Trichoderma guizhouense NJAU 4742, belonging to the Trichoderma harzianum species aggregate (Chenthamara et al. 2014; Zhang et al. 2016), is now commercialized in China and is widely used for the solid-state fermentation of commercial biological agents and the research and development of biological fertilizers (Patent Application Nos. 200910233576.1, CN201610003589.X and CN201610440785.3). A large number of previous studies have shown that this strain has a strong growth-promoting ability (Cai et al. 2013; Huang et al. 2011; Liu et al. 2017; Yang et al. 2011), as well as a variety of superior and advantageous genes, such as HFB7, a novel orphan hydrophobic protein, which is involved in response to biotic and abiotic stresses (Przylucka et al. 2017), and NMP1, a neutral metallopeptidase, required for mycotrophy and self-defence (Zhang et al. 2016). Therefore, it is particularly important to uncover the potential mechanisms underlying their use in agricultural practices.

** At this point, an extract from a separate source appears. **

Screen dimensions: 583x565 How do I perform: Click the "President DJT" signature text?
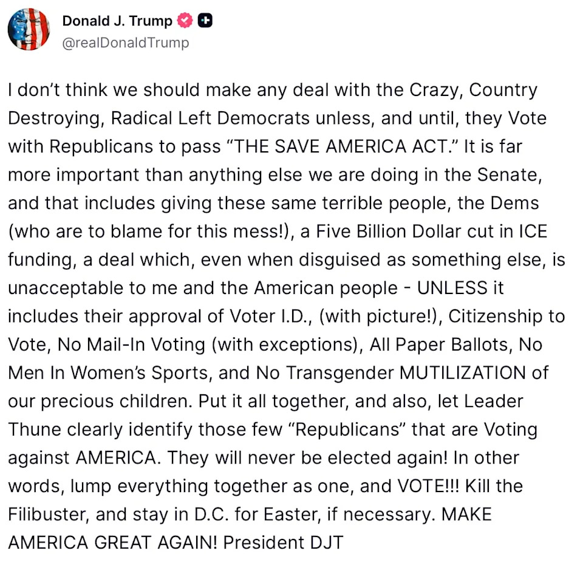click(x=284, y=541)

In this study, the Trichoderma guizhouense strain NJAU 4742 transformed with the gfp gene and named gfp-NJAU 4742 was selected as a model to design strain-specific primer pairs using two stages of genomic sequence comparison to detect its abundance in soil. The sensitivity of the PCR assay was determined, and the PCR protocols were tested for their ability to detect strain gfp-NJAU 4742 in pepper rhizosphere soil and in soil samples collected in the field. It is hoped that the results will provide technical assistance to microbial ecology researchers of the species in the future and will be a reference for the quantitative study of other strains based on whole genome sequences.
Materials and methods
Fungal strains
Trichoderma guizhouense NJAU 4742 wild (CGMCC accession No. 12166, China General Microbiology Culture Collection Center) and gfp-tagged (tagged with the gfp gene to express green fluorescent protein) transformed strains (gfp-NJAU 4742) were provided by the Jiangsu Provincial Key Laboratory of Organic Solid Waste Utilization, Nanjing, China. The mutation strain was labelled with the plasmid pCAMBIA-gfp (Additional file 1) in the wild-type strain, and the gfp sequence was fused with the hygromycin B resistance (hph) genewith the glyceraldehyde-3-phosphate dehydrogenase (gpdA) promoter from Aspergillus nidulans and the tryptophan C (trpC) transcription-termination signal (Additional file 1) (Zhang et al. 2016). Whole genome sequence of T. harzianum CBS 226-95 (sibling strain to NJAU 4742) was downloaded from the NCBI database, and T. harzianum CBS 226-95 was provided by Prof. Irina S. Druzhinina, Vienna University of Technology.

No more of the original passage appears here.